[Pixel coordinate grounding data]

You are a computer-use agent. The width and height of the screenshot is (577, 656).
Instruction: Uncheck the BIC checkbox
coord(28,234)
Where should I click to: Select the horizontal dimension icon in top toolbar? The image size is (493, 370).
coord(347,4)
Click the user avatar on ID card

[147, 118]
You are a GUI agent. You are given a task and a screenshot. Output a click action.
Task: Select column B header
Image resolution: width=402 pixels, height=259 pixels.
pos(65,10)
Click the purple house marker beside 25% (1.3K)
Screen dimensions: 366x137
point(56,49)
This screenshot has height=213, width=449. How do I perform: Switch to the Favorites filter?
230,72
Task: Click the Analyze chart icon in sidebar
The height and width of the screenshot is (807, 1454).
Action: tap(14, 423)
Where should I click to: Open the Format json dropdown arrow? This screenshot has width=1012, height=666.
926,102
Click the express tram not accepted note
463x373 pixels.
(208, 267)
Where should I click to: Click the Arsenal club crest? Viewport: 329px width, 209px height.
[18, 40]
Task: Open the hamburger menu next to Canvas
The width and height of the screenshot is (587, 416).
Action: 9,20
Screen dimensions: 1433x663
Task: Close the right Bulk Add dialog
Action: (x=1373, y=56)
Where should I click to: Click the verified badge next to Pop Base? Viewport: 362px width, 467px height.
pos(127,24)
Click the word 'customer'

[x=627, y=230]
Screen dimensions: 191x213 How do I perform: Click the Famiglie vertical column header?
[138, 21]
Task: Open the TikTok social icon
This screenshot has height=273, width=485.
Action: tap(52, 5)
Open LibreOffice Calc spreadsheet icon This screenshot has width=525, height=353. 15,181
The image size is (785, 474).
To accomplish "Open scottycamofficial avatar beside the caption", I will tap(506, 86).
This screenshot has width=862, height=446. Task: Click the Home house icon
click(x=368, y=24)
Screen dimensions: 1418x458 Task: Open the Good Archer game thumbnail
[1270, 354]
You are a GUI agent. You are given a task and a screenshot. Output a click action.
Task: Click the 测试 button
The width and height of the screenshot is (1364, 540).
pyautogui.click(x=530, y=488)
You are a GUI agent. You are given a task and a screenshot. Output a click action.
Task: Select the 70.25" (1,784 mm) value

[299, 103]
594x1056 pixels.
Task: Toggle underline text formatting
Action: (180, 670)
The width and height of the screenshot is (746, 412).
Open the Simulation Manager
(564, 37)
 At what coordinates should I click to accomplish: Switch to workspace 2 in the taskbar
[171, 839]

Directions for this task:
Lines holding the word "beside" in the records above: how many are there? Answer with the number only.

Written solution:
2